Finalmente, que se provea a ancianos y minusválidos un hogar, para que, cuando le ocurra a una persona una desgracia dentro de tal sistema que sea consecuencia del sistema y no de sus actos deliberados, reciba un trato honorable. Porque “un trabajador sirve a su país con su picota, de la misma manera que otra persona puede servir con su espada, su lápiz o su bisturí” (repito este pasaje de mi texto Economía política del arte, el cual recomiendo al lector para mayor detalle). Si el trabajo es menor, y por lo tanto, el salario en tiempos de salud menor, entonces la recompensa en tiempos de enfermedad puede ser menor, pero no por eso menos honorable; y debería ser un tema natural y directo para el trabajador cobrar una pensión, porque se la merece, como lo es para una persona en mejores condiciones cobrar su pensión porque ha cumplido con su labor.

A esta declaración solo puedo añadir, a modo de conclusión, y en relación con la disciplina y el pago de la vida y la muerte, que, tanto para ricos como para pobres, las últimas palabras de Livio en torno a Publio Valerius Publícola, de publico est elatus4, no deberían ser un cierre de epitafio indigno.

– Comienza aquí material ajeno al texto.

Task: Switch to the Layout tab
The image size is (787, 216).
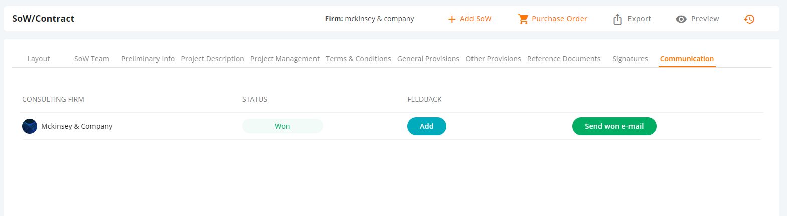Action: (x=39, y=59)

Por lo tanto, estas cosas quiero y estoy pronto, dentro de mis capacidades, a explicar e ilustrar en sus distintas perspectivas, persiguiendo aquello que les concierne de manera indirecta. Aquí las menciono brevemente, con el fin de evitar que el lector se alarme ante mi última idea, aunque le solicito, por el presente, que recuerde que, dentro de una ciencia que se basa en elementos sutiles de la naturaleza humana, solo es posible responder por la verdad final de los principios, y no por el éxito directo de los planes, y aun con los mejores de estos, lo que se puede lograr inmediatamente es siempre cuestionable, y lo que se puede conseguir en últimas cuentas, siempre inconcebible.

John Ruskin

Denmark Hill, 10 de mayo de 1862

Notas

1. ¿Cuál? Porque donde es necesario investigar, enseñar es imposible.

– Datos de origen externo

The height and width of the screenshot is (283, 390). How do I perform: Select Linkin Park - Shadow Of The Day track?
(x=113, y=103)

2. “La disciplina competente que se ejerce sobre un trabajador no es la de su empresa, sino la de sus clientes. Es el miedo a perder su empleo lo que restringe sus fraudes y corrige su negligencia” (La riqueza de las naciones, Libro I, Cap. 10). Nota a la segunda edición: Lo único que añadiré a las palabras de este libro será una invitación realmente seria a todo lector a que conciba por sí mismo el tipo deplorable de alma que un ser humano debe tener para leer y aceptar una oración como esta y, lo que es más, escribirla. Como forma de oposición, quiero entregar las primeras palabras comerciales de Venecia, que las descubrí en su primer santuario: “En este templo, la ley del comerciante debe ser justa; sus mediciones, correctas; y sus contratos, honestos”. Si alguno de mis lectores actuales piensa que mi lenguaje en esta nota es desmedido o indecoroso, les ruego que lean con atención el párrafo 18 de Sésamos y lilas, y que verifiquen que yo nunca utilizo, al momento de escribir, ninguna palabra que no sea, a mi completo arbitrio, la mejor según la ocasión. Venecia, domingo, 18 de marzo de 1877.

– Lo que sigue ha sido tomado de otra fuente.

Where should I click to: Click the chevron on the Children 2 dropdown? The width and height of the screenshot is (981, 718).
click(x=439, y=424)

3. Algunas personas sin capacidad de proyección se preguntarán con qué fondos se podrían financiar tales escuelas. Más tarde analizaré las formas más convenientes de financiamiento directo; indirectamente, producirían mucho más que lo que necesitan para mantenerse. El mero ahorro que traería el conocimiento sobre el crimen (uno de los artículos de lujo más costosos del mercado moderno) que se podría impartir en los colegios, les permitiría producir a estos 10 veces el dinero que necesitan para mantenerse. Su economía de empleo sería pura nuevamente, y sería demasiado grande para que fuera posible calcular.

4. P. Valerius, omnium consensu princeps belli pacisque artibus, anno post moritur; gloria ingenti, copiis, familiaribus adeo exiguis, ut funeri sumtus deesset: de publico est elatus. Luxere matronae ut Brutum (Lib. II, Cap. XVI).